Here’s the conceptual model of our Logistic regression used to determine associations between our primary independent variable and both healthcare-utilization and access-to-care variables.
Here are the three different file types we used for
Our outcome measures included utilization variables and access-to-care variables. We combined ED and hospital visits because of insufficient numbers to analyze these outcomes separately—if a child had visited the ED and/or had been discharged from the hospital during the year, they were considered to have had at least one ED/IP visit. Well-child-care visits were determined based on the visit category and ICD-9 codes for WCC. Each of these variables—ED/IP and WCC—is dichotomized to “at least one visit” and “no visits”.
Total expenditures were evaluated dichotomously, based on whether or not the child had any health expenditures for the year.
Access to care variables were dichotomous, and included questions regarding whether the child had a usual source of care (USC), whether the child has changed providers during the year, whether the child seeks their USC for a new health problem, whether the child seeks their USC for preventive health care, and whether the child had any difficulty obtaining usual care.
Our primary independent variable was the number of parents at home with a MH diagnosis, defined by the ICD-9 codes shown. In MEPS, the diagnosis is based on report by the household member responding to the survey.
For our second set of analyses, based on the subgroup of children who had at least one parent with a MH diagnosis, our primary independent variable indicated whether at least one mentally ill parent had not seen a healthcare provider for their MH diagnosis. We defined an “untreated” parent as one with a MH diagnosis who answered “no” to the question “have you ever seen a doctor or other medical person about this condition?” in all five rounds of their MEPS involvement. If, for example, a child had two mentally-ill parents and only one had seen a provider for treatment, the primary independent variable would indicate an untreated parent.
Other independent variables included the child’s demographics and the presence of a chronic illness in the child, as well as the study year. We also included parental education, using mom’s education level if the child had 2 parents in MEPS.
We used Univariate analyses and Logistic regression to determine associations between our primary independent variable and both healthcare-utilization and access-to-care variables.
MEPS contains a total of 31,052 children from years 1996-99 who met our inclusion criteria. This yields a weighted sample size of 76 million children a year. Of these, 18% had at least one parent with a MH diagnosis. Of those 18%, 89% had 1 parent and 11% had 2 parents with a MH diagnosis.
The univariate analysis showed that the presence of at least one parent with a MH diagnosis was associated with having had an ER visit or a Hospitalization. We found no significant association between the parent’s MH and the child’s WCC visits.
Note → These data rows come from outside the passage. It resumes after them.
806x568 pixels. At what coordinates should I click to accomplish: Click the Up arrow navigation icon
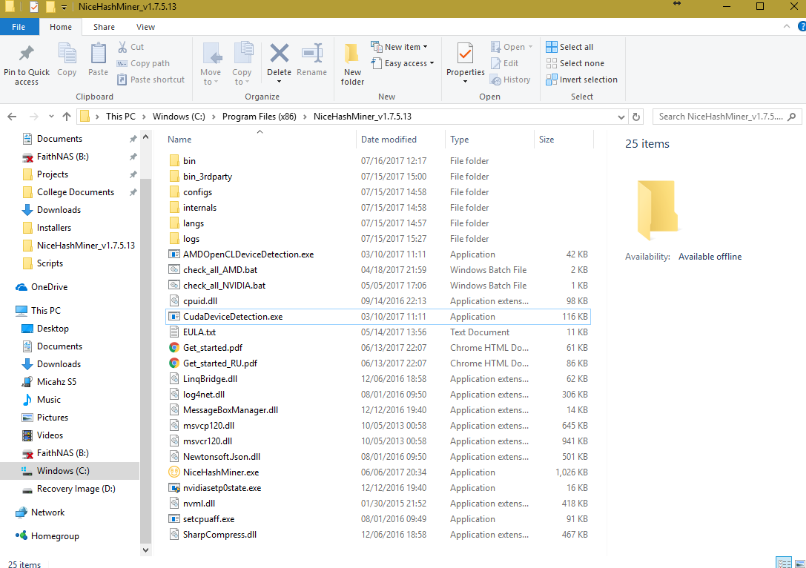(66, 116)
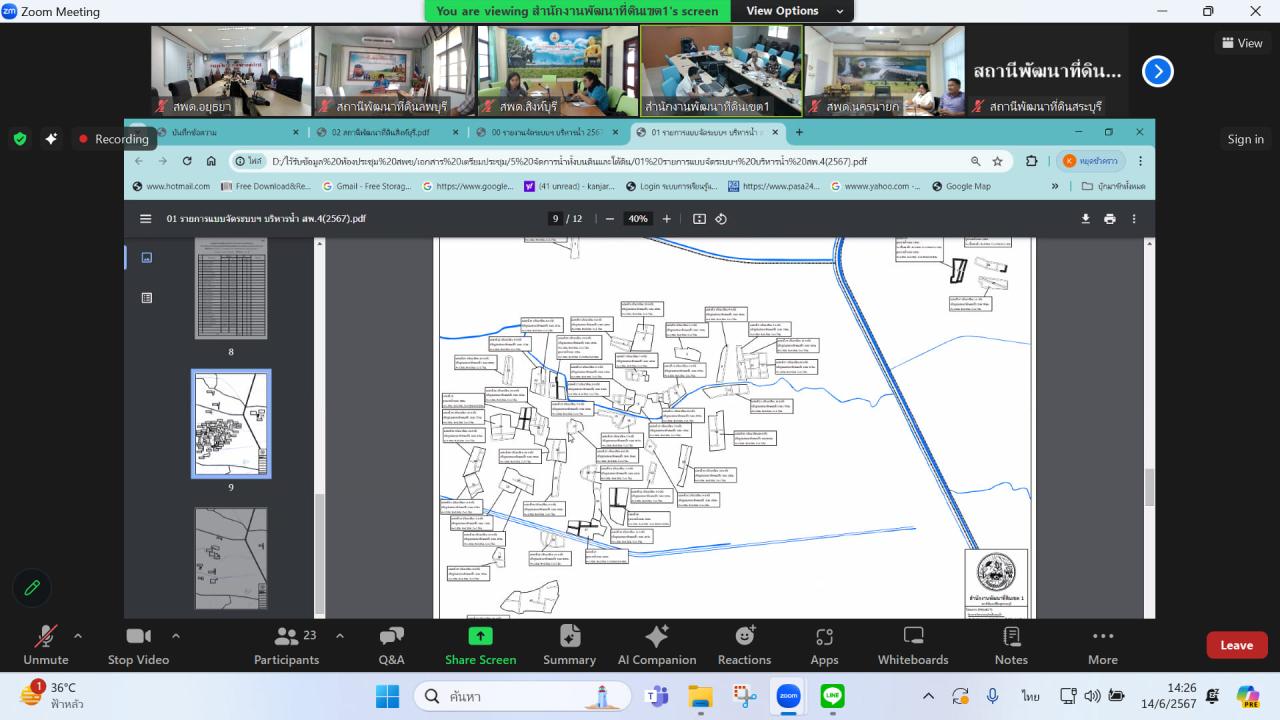Show next video participants with arrow
Viewport: 1280px width, 720px height.
(x=1157, y=71)

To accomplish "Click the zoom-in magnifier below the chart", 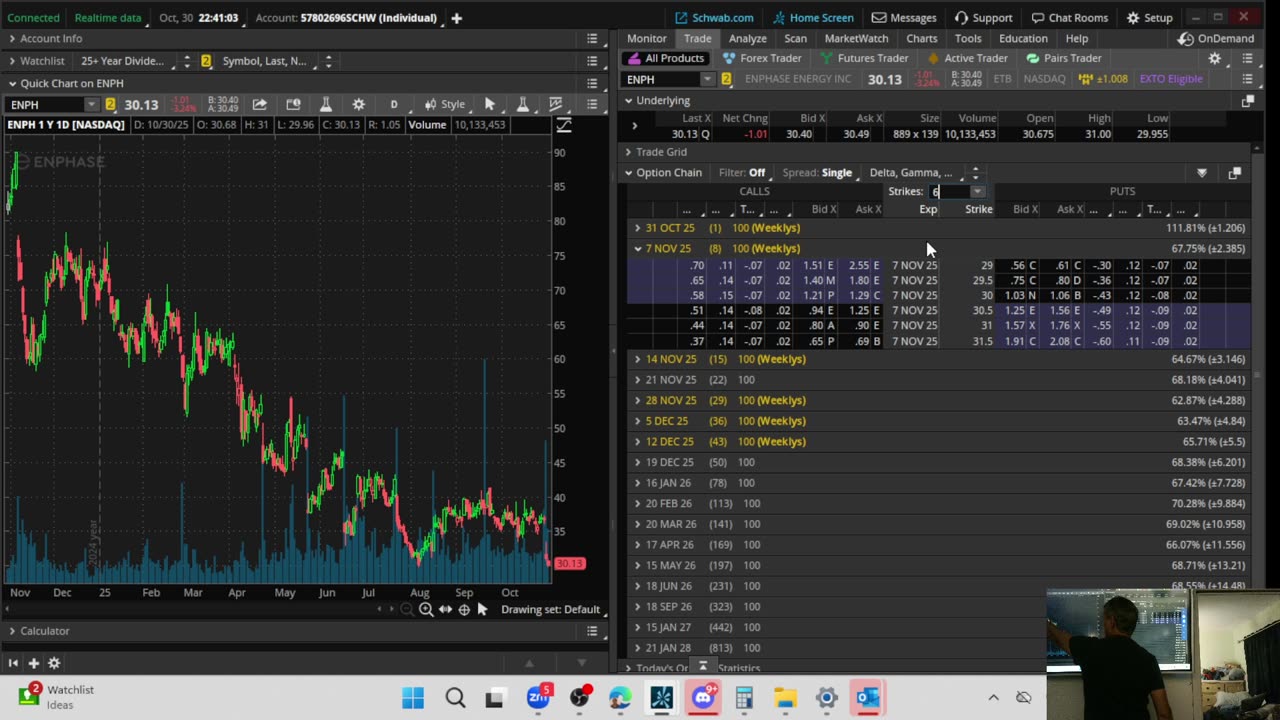I will point(426,609).
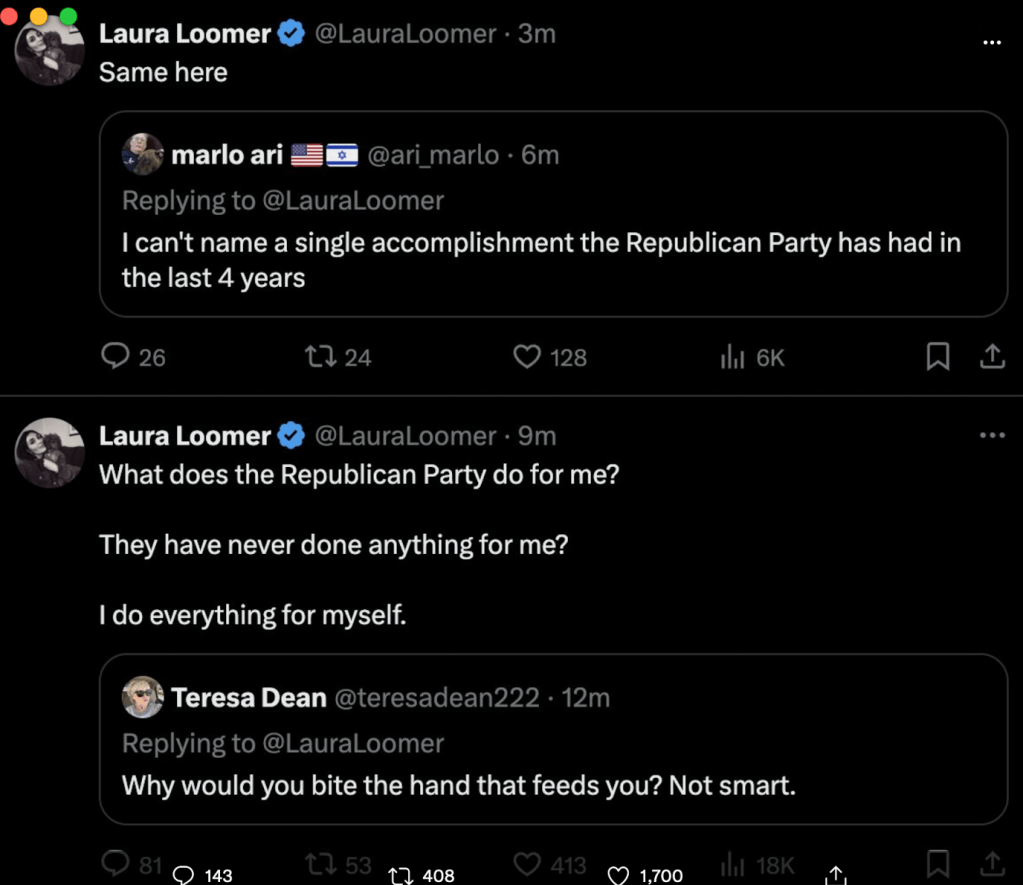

The number of parents with MH diagnoses was associated with the child’s total healthcare expenditures, with all 3 pairwise t-test comparisons significant between groups.
The child’s ED/inpatient utilization was increased by having one parent with a MH diagnosis, as was the probability that the child had had healthcare expenditures. For both, the point estimate was higher if both parents had MH diagnoses. We found no association between parental MH diagnoses and WCC visits. The finding of increased acute care utilization and no change in WCC visits is consistent with the findings of our previously-mentioned lit review.
In this nationally-representative sample, we found a high prevalence of children with at least one parent with a MH diagnosis.
Children with mentally ill parents had higher utilization of costlier forms of healthcare—using more ED and inpatient services—and incurred higher health care expenditures, than did children of parents without mental illness. Parents with MH diagnoses reported greater barriers to accessing primary care, specifically, difficulty in finding and staying with a USC for their child.